§ **Exercise objective**
List every line in the entries below that contains the string "Showing". Matching is case-sensitive.

§ **Provided data**
:::::

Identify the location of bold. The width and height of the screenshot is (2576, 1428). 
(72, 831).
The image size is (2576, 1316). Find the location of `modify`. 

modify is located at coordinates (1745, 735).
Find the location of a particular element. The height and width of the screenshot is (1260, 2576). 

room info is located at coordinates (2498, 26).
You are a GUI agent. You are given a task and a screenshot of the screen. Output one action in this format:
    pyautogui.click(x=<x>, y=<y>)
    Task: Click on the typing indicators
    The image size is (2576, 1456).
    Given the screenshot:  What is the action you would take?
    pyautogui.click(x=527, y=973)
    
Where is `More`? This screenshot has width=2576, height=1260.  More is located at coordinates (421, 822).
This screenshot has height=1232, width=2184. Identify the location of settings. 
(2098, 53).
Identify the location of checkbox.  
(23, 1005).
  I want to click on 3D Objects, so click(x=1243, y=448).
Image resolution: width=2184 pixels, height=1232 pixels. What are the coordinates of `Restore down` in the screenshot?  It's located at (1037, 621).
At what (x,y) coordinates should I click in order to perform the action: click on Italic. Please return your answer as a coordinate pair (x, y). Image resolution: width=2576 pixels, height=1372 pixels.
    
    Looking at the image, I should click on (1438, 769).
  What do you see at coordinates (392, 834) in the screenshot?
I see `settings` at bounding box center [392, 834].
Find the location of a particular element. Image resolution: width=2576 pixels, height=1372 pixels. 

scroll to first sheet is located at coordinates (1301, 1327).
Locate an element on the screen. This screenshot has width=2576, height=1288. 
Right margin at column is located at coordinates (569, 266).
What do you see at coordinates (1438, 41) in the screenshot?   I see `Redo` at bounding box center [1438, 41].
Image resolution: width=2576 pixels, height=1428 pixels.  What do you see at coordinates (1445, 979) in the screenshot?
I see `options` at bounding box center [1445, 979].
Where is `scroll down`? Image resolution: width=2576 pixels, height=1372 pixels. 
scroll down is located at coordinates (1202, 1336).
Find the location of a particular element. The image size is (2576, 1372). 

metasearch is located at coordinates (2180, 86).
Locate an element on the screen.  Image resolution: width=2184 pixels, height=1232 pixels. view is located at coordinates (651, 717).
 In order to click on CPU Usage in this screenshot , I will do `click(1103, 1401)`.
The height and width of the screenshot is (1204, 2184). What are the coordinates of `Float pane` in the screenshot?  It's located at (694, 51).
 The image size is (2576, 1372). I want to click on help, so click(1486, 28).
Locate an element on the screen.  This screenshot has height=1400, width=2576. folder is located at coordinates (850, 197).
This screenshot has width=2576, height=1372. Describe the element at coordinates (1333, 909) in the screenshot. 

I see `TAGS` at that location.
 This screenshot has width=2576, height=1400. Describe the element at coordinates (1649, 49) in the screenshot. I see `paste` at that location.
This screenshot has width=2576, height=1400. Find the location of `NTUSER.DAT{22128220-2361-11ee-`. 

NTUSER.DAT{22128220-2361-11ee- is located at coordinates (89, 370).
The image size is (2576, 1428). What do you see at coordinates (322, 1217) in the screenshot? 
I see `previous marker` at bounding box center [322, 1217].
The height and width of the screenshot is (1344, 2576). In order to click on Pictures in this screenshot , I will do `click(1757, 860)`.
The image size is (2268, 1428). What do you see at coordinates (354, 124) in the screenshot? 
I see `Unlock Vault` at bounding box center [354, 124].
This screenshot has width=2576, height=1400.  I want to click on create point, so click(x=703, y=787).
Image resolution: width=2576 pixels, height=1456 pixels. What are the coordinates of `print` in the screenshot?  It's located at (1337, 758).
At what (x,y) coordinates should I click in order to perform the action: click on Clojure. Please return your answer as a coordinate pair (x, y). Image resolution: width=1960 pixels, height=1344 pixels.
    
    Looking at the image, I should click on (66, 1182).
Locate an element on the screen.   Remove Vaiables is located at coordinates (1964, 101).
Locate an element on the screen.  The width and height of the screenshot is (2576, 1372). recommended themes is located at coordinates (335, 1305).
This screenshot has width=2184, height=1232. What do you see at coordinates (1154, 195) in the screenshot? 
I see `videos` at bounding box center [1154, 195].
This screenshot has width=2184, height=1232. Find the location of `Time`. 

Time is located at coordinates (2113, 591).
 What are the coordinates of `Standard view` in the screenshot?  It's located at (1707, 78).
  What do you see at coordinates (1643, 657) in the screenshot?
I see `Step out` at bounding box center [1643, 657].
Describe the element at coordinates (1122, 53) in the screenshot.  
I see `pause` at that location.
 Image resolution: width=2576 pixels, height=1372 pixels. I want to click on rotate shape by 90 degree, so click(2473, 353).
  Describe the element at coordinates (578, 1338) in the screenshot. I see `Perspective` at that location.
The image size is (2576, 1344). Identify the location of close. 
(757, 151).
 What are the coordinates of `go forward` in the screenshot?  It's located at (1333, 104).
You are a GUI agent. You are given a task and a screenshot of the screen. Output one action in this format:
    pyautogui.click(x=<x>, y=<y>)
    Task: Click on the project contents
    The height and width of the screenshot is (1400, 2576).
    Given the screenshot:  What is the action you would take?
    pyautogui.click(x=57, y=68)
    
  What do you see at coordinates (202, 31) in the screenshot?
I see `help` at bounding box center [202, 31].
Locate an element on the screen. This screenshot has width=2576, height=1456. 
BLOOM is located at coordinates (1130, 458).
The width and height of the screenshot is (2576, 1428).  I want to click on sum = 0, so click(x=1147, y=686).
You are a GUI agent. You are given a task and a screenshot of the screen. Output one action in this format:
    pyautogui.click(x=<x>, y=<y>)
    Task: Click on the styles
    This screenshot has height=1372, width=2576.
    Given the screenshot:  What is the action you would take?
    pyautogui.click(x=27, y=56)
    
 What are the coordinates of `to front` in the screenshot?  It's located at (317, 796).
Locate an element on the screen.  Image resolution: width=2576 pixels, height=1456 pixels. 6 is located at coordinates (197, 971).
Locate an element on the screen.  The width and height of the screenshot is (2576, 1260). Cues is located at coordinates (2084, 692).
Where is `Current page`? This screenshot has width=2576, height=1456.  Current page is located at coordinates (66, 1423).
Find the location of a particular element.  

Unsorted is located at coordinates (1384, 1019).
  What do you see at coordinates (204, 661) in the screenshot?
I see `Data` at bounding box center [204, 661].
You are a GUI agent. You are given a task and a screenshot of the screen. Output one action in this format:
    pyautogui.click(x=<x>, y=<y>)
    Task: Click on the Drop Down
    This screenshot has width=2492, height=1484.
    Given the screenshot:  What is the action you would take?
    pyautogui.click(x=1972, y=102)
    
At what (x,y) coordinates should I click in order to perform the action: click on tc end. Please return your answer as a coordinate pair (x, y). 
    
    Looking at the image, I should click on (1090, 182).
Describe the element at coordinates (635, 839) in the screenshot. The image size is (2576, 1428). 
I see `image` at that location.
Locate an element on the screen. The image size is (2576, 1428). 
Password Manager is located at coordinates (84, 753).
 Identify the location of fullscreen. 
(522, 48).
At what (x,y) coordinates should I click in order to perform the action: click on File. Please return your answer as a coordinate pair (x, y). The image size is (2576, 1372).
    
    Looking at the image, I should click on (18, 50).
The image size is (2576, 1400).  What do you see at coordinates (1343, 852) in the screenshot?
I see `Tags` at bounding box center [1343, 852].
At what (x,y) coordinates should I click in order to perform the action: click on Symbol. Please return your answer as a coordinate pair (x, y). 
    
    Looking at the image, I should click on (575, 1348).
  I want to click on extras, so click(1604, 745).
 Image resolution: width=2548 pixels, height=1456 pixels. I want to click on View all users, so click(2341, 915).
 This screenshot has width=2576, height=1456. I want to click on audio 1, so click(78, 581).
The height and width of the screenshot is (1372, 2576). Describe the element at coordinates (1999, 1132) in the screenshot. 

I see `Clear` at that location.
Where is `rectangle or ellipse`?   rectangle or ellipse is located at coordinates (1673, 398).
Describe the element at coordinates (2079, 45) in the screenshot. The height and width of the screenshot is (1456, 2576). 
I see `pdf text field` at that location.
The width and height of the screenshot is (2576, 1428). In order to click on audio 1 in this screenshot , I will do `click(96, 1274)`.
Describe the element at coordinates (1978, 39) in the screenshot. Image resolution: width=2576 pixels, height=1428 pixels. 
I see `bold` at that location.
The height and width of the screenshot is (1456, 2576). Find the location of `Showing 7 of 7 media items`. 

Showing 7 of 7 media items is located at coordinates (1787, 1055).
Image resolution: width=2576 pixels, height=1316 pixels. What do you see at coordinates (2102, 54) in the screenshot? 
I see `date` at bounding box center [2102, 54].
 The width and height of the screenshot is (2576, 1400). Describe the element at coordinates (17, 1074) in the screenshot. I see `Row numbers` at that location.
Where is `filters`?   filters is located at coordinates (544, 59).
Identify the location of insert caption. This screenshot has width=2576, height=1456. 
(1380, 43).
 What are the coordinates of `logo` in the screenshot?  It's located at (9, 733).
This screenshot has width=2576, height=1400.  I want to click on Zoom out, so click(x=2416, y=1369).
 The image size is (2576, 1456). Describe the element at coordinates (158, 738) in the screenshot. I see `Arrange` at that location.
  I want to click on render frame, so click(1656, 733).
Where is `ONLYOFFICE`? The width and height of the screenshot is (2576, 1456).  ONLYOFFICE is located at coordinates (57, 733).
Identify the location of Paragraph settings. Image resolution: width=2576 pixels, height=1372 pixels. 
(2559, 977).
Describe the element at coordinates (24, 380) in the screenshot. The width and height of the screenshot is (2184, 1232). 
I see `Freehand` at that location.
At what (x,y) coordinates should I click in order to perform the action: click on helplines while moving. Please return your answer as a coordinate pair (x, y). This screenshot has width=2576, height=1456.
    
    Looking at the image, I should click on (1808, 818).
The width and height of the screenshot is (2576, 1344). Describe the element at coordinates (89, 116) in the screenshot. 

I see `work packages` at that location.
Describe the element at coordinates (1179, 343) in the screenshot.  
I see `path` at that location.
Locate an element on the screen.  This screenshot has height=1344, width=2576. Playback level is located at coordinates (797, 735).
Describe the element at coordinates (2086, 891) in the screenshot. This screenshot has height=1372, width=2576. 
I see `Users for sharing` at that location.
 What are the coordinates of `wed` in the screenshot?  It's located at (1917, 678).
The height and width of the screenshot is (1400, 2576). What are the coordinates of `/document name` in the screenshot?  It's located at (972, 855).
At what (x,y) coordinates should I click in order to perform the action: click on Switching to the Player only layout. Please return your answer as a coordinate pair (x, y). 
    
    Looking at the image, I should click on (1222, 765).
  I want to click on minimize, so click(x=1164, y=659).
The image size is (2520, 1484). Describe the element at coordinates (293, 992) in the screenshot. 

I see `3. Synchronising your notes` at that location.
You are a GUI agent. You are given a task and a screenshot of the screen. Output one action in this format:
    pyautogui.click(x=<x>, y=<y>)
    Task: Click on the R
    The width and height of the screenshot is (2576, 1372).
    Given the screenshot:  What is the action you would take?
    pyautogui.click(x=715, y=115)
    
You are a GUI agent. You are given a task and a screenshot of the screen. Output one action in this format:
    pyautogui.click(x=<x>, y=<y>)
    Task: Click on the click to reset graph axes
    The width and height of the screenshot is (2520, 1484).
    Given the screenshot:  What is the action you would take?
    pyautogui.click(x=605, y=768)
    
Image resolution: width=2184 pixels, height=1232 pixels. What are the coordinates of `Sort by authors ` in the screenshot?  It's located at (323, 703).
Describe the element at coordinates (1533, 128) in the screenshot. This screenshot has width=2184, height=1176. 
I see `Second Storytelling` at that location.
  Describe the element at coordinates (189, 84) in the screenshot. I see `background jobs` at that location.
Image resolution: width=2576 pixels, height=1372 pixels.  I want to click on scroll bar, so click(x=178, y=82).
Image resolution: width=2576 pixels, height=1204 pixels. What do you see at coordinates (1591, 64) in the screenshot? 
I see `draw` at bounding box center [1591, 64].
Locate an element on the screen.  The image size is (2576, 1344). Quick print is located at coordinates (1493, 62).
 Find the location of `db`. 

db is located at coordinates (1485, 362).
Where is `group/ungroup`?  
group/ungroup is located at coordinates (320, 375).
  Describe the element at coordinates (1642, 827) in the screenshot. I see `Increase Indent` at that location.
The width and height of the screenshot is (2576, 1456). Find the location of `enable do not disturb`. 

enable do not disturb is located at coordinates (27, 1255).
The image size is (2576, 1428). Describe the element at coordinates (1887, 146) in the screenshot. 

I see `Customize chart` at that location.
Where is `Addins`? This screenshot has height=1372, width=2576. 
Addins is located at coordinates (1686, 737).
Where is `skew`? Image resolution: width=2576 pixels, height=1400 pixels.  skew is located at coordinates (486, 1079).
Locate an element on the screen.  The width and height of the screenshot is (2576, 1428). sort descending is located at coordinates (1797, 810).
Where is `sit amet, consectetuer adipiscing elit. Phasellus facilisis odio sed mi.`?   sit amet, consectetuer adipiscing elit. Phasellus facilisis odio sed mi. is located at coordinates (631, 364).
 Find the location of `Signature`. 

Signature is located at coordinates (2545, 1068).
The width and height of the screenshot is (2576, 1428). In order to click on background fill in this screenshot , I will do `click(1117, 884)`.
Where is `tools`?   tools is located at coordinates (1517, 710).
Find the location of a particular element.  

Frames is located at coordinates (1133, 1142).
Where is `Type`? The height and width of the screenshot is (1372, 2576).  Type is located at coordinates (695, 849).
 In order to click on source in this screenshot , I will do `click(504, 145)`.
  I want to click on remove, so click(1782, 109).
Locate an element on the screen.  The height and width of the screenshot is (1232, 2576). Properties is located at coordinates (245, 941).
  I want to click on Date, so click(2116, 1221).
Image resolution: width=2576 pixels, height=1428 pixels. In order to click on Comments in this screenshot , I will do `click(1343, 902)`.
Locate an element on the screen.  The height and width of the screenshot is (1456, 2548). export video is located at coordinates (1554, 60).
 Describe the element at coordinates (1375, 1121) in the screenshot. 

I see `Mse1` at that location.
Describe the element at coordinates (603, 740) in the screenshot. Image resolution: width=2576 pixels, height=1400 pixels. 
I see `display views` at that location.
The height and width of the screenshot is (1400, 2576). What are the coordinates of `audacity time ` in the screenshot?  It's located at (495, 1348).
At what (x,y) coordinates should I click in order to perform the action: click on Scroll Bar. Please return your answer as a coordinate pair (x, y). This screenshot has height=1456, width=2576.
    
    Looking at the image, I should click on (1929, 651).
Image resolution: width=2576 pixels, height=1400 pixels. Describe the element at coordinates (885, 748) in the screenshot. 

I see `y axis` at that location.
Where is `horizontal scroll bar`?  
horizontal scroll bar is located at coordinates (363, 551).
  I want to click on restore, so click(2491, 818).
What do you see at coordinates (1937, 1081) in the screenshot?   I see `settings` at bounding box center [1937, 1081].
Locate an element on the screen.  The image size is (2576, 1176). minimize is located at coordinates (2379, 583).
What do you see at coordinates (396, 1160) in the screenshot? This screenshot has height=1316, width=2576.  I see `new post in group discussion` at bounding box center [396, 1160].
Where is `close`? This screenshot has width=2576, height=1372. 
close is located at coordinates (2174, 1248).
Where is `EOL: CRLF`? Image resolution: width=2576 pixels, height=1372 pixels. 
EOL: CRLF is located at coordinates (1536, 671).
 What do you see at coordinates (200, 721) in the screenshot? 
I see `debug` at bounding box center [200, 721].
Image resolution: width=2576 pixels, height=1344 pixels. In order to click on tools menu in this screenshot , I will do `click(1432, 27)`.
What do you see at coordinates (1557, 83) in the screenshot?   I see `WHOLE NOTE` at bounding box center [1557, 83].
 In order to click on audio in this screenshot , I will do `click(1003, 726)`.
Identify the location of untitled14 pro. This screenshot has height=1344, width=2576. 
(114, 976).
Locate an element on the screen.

:::::

§ **Correct output**
The height and width of the screenshot is (1456, 2576). Find the location of `Showing 7 of 7 media items`. 
Showing 7 of 7 media items is located at coordinates (1787, 1055).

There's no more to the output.